Para começar um processo de inventário, é importante que a família pense em três pontos: saber quais os bens deixados pelo falecido, quem será o inventariante e qual o profissional responsável para auxiliar no processo.

Você já passou por um processo de inventário? Quais foram suas maiores dificuldades? Conte sua experiência nos comentários.

 

 

 

 

 

 

Inventário Judicial e extrajudicial: Em qual situação me encaixo?


A morte de uma pessoa traz várias mudanças na família. Uma das obrigações é a abertura do inventário da pessoa que faleceu para a divisão dos bens (espólio). Esta questão é tão controversa que muitas famílias simplesmente abandonam a ideia para não enfrentarem o que acham que será uma batalha. Mas talvez o caso da sua família seja mais simples do que você imagina…

Mas o que é um inventário?
Inventário é o levantamento, a listagem, de todos os bens da pessoa que faleceu.  A distribuição, de forma legal e segura, dos bens aos herdeiros, é realizada ao final do inventário, através da partilha.
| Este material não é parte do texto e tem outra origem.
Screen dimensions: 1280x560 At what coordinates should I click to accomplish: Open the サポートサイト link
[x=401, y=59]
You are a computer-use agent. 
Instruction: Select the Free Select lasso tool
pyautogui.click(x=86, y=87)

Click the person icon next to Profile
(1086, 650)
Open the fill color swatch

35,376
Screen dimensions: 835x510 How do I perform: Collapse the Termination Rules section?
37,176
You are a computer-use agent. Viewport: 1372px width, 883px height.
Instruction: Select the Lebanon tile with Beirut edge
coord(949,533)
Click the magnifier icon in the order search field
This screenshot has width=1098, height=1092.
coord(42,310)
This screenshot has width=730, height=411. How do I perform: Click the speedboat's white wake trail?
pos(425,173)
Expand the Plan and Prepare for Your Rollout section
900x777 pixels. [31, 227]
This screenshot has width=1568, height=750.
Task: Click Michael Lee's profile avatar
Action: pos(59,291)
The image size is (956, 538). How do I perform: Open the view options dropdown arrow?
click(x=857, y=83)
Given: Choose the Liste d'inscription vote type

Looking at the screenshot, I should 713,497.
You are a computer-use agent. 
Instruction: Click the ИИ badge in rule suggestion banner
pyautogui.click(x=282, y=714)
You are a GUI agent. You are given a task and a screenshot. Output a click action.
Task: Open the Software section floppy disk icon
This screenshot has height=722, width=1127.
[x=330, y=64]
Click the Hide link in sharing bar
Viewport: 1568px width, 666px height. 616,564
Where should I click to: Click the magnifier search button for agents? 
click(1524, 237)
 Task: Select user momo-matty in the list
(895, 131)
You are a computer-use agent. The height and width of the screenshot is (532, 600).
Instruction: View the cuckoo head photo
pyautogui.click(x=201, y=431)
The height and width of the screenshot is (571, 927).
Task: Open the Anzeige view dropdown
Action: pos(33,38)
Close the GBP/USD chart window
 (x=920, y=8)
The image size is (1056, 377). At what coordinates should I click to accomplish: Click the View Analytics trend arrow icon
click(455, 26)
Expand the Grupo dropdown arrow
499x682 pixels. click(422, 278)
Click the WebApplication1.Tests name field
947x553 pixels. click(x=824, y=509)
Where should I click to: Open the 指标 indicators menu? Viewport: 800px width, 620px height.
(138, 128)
Quanto tempo demora e quanto custa?
O tempo e os custos estão diretamente relacionados com o tipo de inventário. O extrajudicial pode ser realizado em cartório, desde que os herdeiros estejam de acordo quanto à divisão dos bens e não haja herdeiros menores. É mais rápido, já que a maioria do que precisa ser feito depende diretamente das partes e, também, mais barato. Já o judicial é um processo mais lento, cuidadoso e oneroso. Há alguns tipos de inventários judiciais, de acordo com situações específicas, mas caso haja menores ou as partes não concordem com a divisão dos bens, definitivamente o inventário judicial é o único caminho.

Tenho que contratar um advogado?
Sim, a lei determina, para a própria segurança das partes envolvidas, que qualquer inventário deve ser acompanhado por um advogado. De preferência, um profissional especialista em direito de família e que seja de sua confiança.